Handling Data with Many Labels Using Neural Networks

As time and space complexities grow linearly as the label size increases, it is inefficient to train models in its original label space. We consider adopting AttentionXML [YZW+19] to address the issue by training models with a reduced space of labels.

Usage

It is recommended to run AttentionXML through a configuration file. For example, to test AttentionXML on Wiki10-31K, run the following code:

$ python main.py -c example_config/Wiki10-31K/attentionxml.yml

Training Process

Roughly speaking, training AttentionXML takes two steps. First, a model (model 0) is trained to predict clusters (rather than labels). Then, another model (model 1) is trained to predict labels. Both models involve a BiLSTM layer with label-wise attention.

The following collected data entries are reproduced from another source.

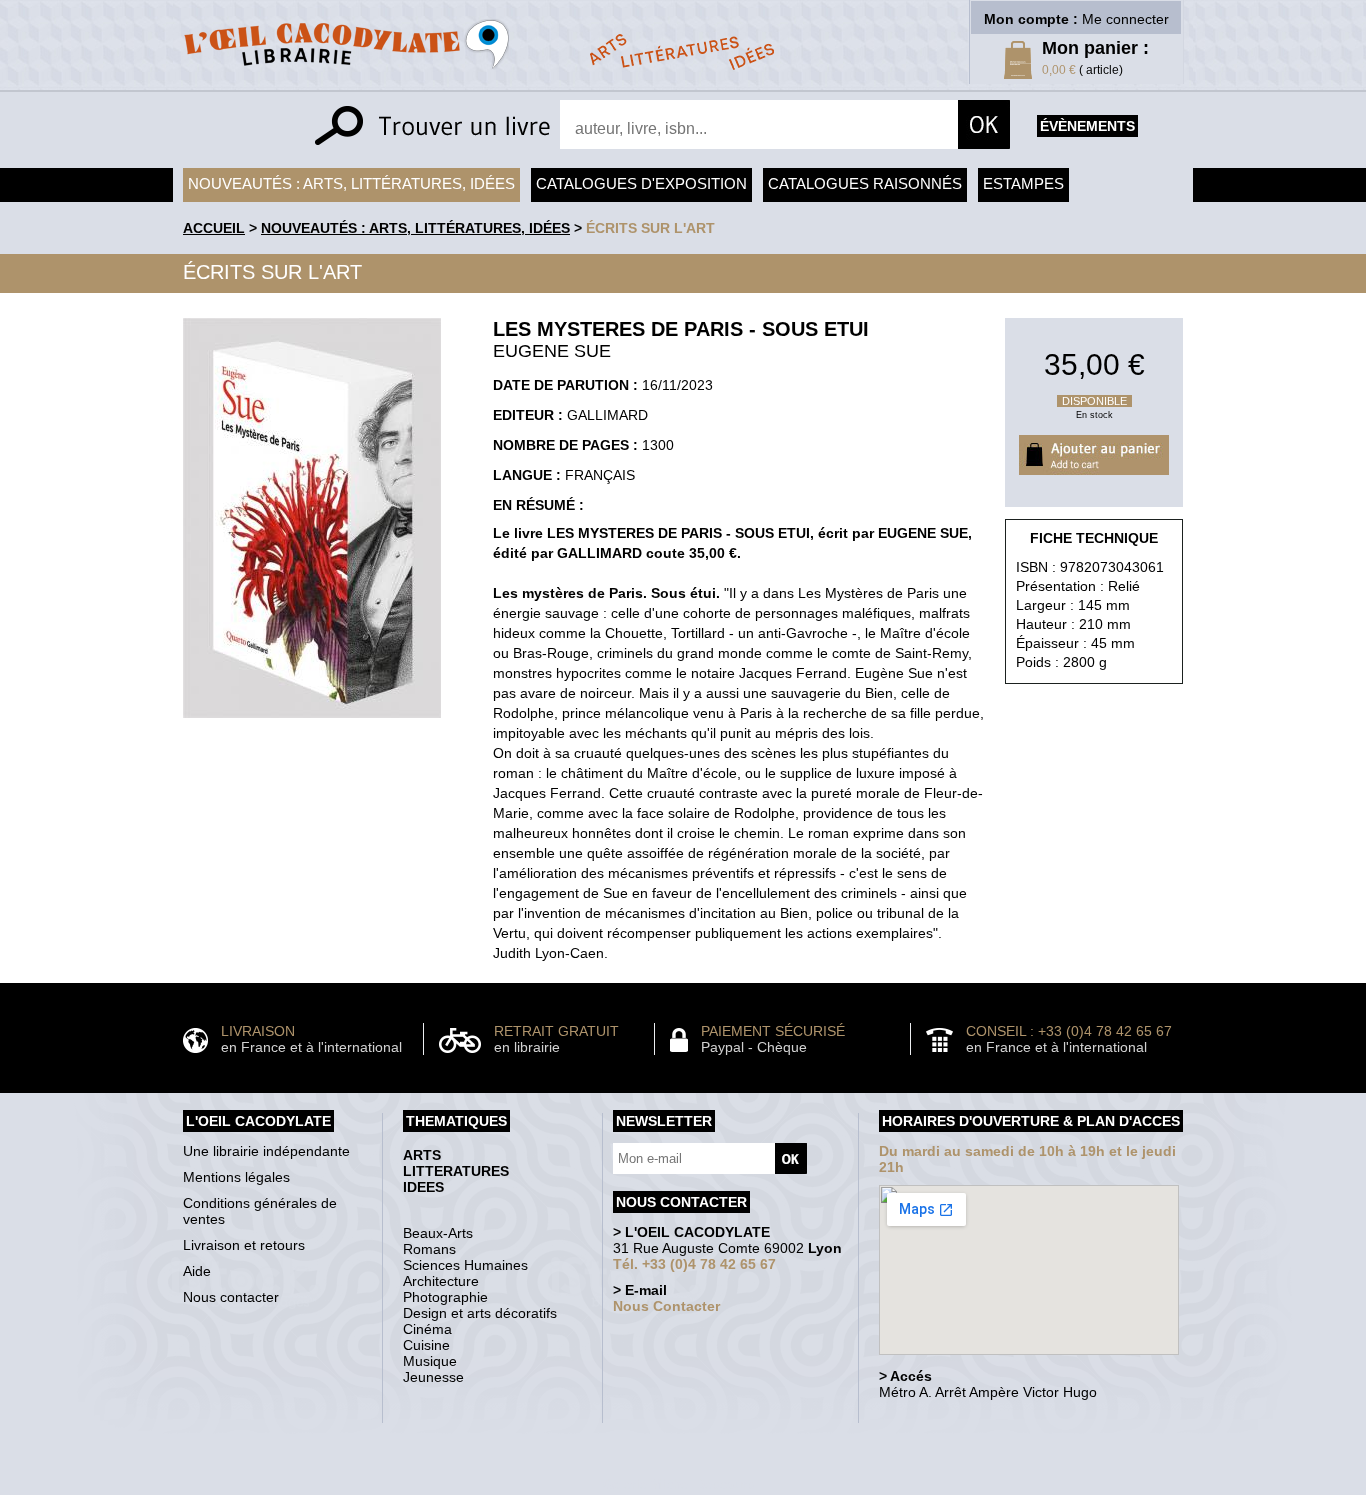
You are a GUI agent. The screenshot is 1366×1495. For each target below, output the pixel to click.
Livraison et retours (244, 1245)
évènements (1087, 126)
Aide (197, 1271)
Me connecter (1125, 19)
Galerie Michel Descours (678, 1484)
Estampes (1023, 183)
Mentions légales (236, 1177)
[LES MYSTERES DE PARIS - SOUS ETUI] (312, 723)
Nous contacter (231, 1297)
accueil (214, 228)
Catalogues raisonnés (865, 183)
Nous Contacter (666, 1306)
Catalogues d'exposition (641, 183)
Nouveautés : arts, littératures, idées (351, 183)
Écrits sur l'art (650, 228)
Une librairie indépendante (266, 1151)
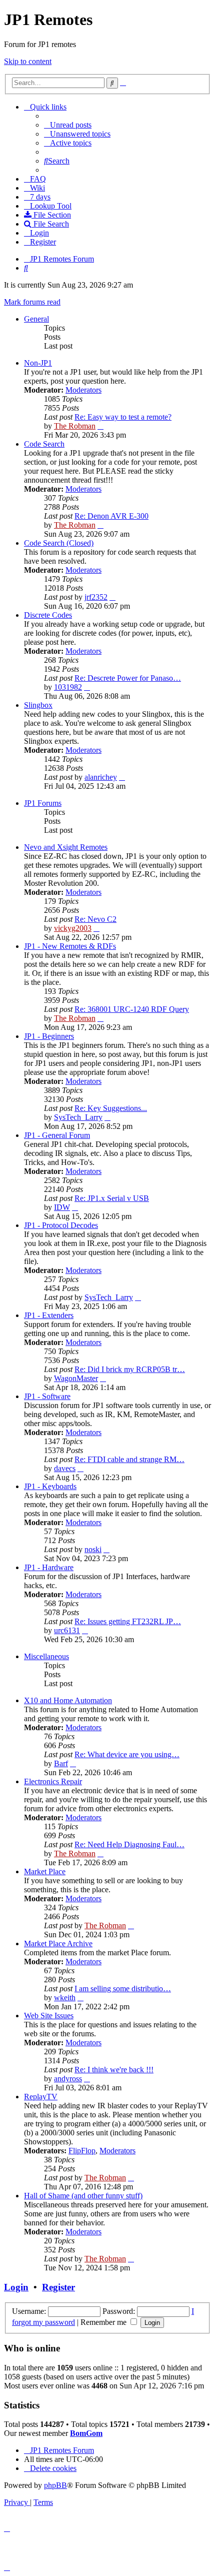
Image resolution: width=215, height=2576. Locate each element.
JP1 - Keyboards (50, 1486)
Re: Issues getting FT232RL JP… (127, 1621)
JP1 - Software (47, 1396)
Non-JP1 (38, 363)
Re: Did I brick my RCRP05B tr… (129, 1369)
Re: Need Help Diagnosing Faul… (129, 1844)
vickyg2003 (73, 928)
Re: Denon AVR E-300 (111, 516)
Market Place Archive (58, 1943)
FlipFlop (82, 2150)
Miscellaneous (46, 1656)
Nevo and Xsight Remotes (66, 847)
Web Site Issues (49, 2015)
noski (93, 1549)
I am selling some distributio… (122, 1988)
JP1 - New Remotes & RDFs (70, 946)
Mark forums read (32, 302)
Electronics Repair (53, 1781)
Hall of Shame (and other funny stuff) (83, 2195)
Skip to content (28, 61)
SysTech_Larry (78, 1117)
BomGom (86, 2433)
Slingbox (38, 705)
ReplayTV (41, 2096)
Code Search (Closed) (59, 543)
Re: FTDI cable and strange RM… (129, 1459)
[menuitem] (68, 125)
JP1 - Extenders (49, 1315)
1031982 (68, 687)
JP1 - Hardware (49, 1567)
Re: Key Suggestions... (110, 1108)
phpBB (55, 2485)
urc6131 (67, 1630)
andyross (68, 2078)
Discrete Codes (48, 615)
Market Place (45, 1871)
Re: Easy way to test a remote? (123, 417)
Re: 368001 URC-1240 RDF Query (131, 1009)
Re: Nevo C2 (95, 919)
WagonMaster (76, 1378)
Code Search (44, 444)
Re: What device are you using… (127, 1754)
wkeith (65, 1997)
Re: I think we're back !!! (114, 2069)
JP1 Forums (43, 803)
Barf (61, 1763)
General (36, 319)
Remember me (104, 2322)
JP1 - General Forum (57, 1135)
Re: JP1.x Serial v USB (111, 1198)
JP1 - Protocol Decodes (61, 1225)
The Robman (75, 426)
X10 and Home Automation (68, 1700)
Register (58, 2287)
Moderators (84, 390)
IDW (62, 1207)
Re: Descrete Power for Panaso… (127, 678)
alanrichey (100, 777)
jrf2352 (96, 597)
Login (16, 2287)
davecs (65, 1468)
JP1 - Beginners (49, 1036)
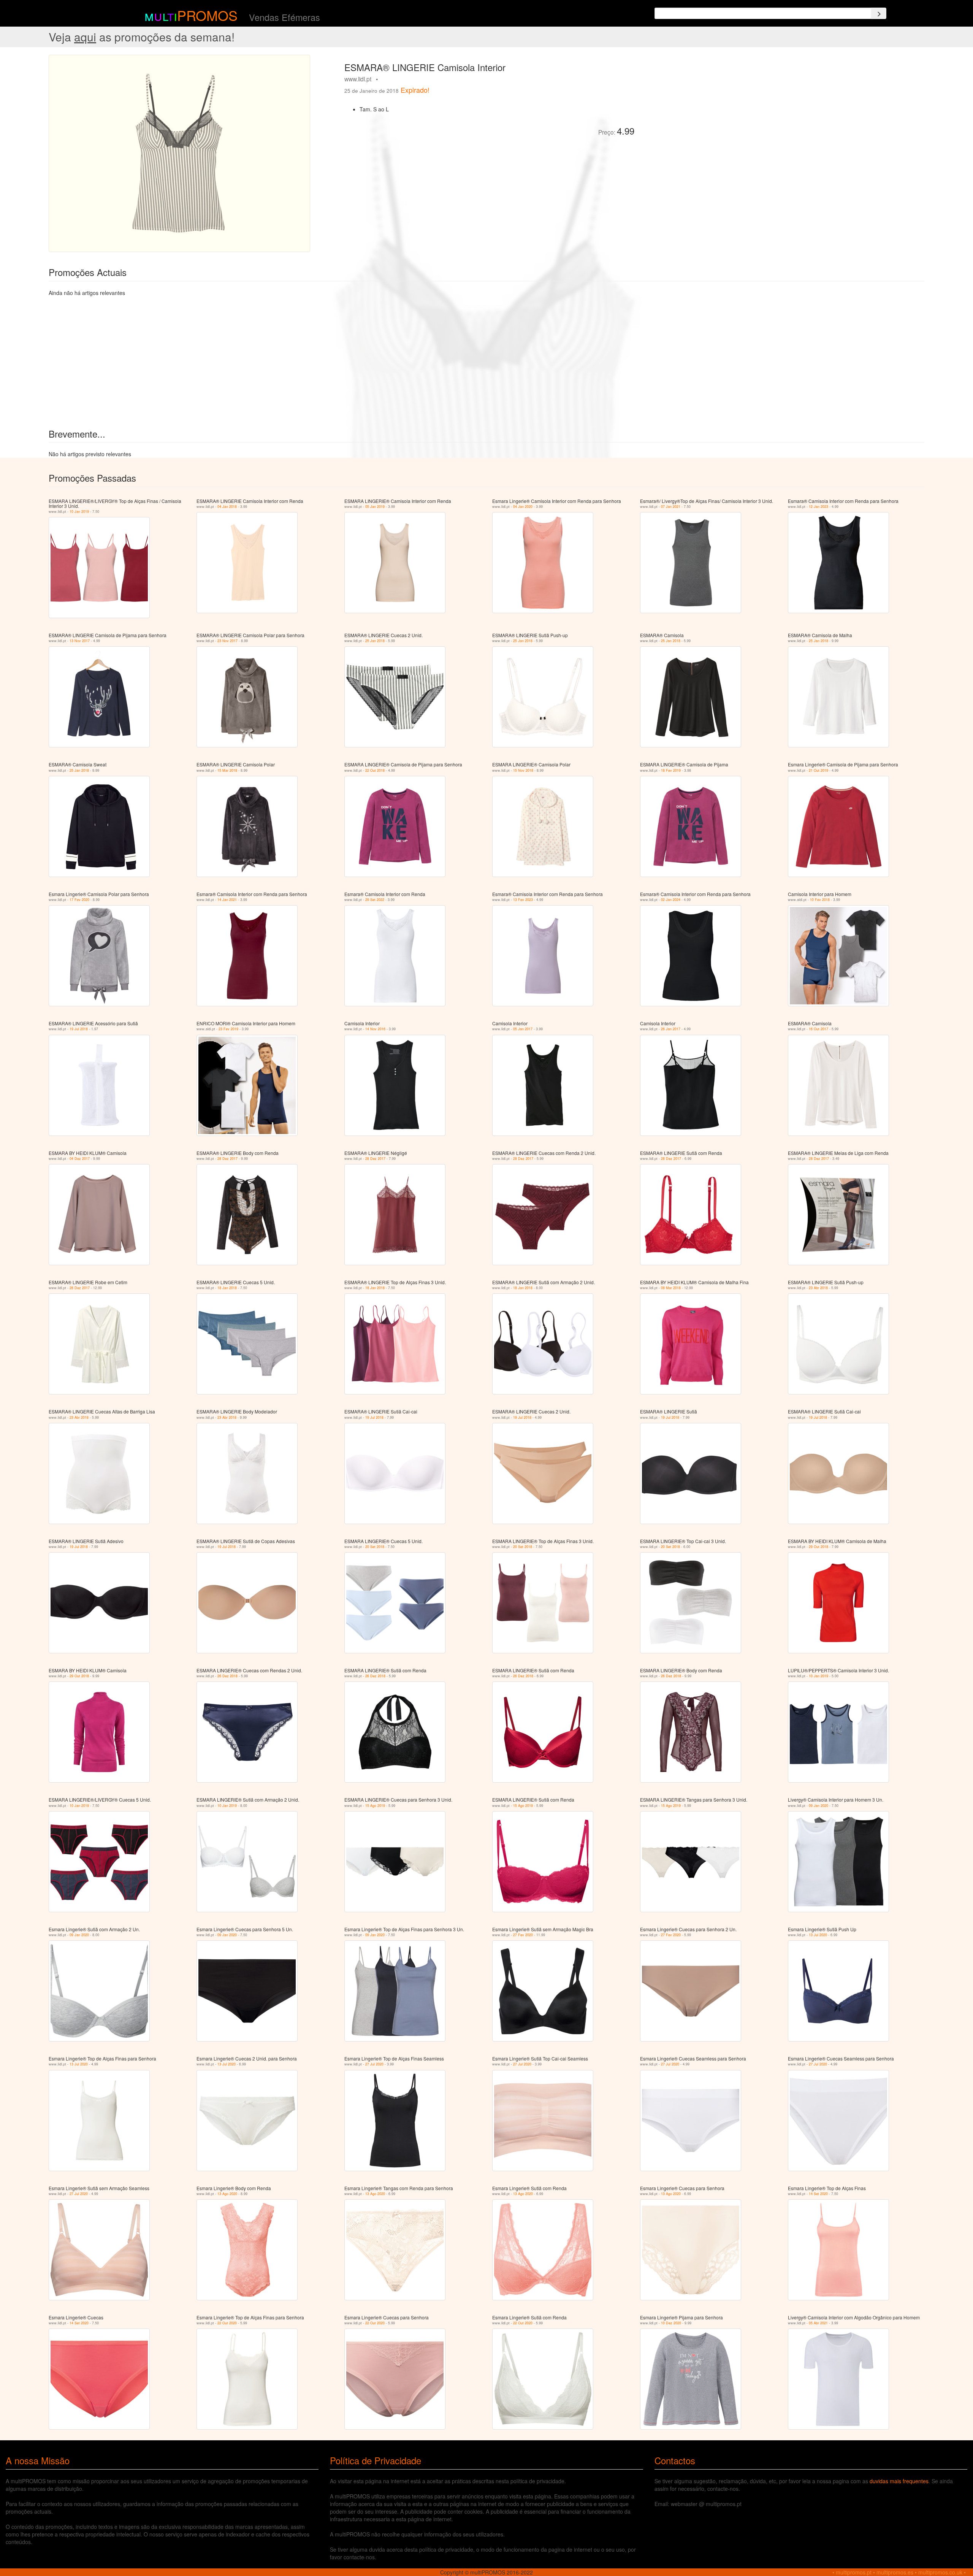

One significant distinction between AttentionXML and one-vs-all algorithms is that in training model 1, AttentionXML only updates weights related to only a subset of the original label space (in the attention layer) during backpropagation, thereby increasing training speed.

Hyperparameters

There are 2 extra hyperparameters for AttentionXML that users need to know:

cluster_size: The maximal number of labels in a cluster.
beam_width: The process of selecting predicted clusters from model 0 is called beam search. Beam width indicates the number of clusters that will be selected.

Performance

We compared the performance between BiLSTM and AttentionXML as they have similar architectures. The dataset, Wiki10-31K, has 30,938 classes, which makes it hard for models to train in a one-vs-all manner.

Both models were trained on an A100 Nvidia GPU. Their test results are shown below. Notice the difference between their running time.

Performance	P@1	P@3	P@5	Time (min)
BiLSTM	84.48	75.91	66.88	87.1
AttentionXML	87.44	77.70	67.85	29.9